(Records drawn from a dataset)
⁂

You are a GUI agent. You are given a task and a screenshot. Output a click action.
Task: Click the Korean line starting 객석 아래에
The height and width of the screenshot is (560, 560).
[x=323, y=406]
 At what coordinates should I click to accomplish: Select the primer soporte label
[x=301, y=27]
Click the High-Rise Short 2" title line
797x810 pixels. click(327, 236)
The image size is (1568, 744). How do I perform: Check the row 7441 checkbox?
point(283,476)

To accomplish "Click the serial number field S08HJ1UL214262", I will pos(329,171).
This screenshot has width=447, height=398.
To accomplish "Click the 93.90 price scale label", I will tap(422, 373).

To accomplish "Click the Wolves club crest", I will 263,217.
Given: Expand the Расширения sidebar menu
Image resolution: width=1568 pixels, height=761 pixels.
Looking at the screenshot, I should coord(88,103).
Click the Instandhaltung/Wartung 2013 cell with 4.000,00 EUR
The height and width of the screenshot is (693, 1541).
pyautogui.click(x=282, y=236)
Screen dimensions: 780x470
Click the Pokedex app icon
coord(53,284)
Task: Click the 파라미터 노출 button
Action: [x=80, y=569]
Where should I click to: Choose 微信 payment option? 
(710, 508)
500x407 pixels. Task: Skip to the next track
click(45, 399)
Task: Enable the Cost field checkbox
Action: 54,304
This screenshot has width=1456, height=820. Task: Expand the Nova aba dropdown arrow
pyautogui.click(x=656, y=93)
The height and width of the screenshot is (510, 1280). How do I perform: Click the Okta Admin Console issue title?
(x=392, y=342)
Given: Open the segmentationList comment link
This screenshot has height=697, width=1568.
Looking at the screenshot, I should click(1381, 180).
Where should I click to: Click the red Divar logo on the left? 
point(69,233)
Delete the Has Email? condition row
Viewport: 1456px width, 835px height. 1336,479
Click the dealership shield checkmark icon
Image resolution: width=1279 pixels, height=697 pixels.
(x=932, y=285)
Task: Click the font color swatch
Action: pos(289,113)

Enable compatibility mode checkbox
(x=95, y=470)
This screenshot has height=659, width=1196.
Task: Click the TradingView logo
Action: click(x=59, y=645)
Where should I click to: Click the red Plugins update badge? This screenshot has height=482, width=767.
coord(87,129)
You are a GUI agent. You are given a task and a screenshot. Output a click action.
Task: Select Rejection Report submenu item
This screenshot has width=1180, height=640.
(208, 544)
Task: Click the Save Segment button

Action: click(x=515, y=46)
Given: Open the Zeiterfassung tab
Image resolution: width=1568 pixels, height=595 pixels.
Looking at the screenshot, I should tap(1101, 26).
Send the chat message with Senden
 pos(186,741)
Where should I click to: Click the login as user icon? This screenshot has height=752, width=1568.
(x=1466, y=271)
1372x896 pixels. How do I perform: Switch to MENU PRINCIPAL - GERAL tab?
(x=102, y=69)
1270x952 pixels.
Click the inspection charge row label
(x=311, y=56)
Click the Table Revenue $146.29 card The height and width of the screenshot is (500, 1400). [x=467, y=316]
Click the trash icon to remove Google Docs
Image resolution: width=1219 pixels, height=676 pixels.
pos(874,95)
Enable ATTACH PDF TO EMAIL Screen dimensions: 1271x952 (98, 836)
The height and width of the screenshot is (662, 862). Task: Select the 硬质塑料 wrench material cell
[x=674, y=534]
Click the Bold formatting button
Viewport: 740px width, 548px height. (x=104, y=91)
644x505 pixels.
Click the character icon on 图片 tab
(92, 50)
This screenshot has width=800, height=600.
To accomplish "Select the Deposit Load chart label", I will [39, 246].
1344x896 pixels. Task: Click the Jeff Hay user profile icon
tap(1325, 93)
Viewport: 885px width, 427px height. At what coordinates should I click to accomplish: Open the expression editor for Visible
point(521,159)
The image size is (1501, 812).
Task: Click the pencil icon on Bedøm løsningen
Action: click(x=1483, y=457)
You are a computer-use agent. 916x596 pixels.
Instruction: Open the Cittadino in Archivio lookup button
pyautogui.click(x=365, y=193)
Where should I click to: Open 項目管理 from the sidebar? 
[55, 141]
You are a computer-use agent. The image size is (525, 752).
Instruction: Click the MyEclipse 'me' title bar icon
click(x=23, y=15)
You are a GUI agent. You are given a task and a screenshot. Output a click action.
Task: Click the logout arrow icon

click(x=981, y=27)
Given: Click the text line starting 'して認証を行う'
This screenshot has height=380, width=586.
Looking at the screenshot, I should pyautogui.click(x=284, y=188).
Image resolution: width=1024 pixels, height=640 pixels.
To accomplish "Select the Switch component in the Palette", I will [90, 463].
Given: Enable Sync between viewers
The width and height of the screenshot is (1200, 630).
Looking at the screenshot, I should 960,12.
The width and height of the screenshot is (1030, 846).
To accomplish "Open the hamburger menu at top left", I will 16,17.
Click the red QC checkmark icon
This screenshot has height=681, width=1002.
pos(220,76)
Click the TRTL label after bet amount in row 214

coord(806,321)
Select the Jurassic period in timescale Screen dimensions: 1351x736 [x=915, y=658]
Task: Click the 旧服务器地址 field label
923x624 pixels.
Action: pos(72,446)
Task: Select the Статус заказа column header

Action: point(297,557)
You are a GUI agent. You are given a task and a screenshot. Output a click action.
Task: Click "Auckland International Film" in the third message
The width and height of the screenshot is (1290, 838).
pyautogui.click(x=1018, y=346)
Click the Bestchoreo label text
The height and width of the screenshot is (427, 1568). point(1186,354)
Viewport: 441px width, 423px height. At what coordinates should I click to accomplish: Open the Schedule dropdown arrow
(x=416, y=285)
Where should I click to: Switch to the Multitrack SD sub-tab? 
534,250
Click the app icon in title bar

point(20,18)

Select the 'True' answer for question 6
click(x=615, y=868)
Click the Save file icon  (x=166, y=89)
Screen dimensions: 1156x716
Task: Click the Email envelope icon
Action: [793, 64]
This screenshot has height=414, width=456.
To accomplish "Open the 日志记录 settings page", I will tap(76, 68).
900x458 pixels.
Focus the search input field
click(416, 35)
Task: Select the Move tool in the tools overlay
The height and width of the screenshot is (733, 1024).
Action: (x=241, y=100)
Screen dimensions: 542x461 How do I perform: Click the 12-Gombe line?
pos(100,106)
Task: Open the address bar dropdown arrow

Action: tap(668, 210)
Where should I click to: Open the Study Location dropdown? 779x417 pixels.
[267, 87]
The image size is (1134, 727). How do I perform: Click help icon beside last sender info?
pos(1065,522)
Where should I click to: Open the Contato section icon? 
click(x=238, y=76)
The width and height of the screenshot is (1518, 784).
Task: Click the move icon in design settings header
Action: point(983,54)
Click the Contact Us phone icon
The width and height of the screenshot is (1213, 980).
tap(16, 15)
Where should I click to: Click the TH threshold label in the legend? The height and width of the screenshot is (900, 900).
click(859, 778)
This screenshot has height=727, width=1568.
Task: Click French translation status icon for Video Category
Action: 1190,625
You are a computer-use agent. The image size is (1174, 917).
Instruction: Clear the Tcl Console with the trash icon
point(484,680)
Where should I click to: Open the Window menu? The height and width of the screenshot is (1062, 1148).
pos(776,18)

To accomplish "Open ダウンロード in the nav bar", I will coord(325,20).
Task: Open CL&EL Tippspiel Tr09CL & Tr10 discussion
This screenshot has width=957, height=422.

⁂

_TASK REQUIREMENTS_
A single number is required: the count of lines in the data that include the string "computer".

_OUTPUT FOR THIS TASK_
3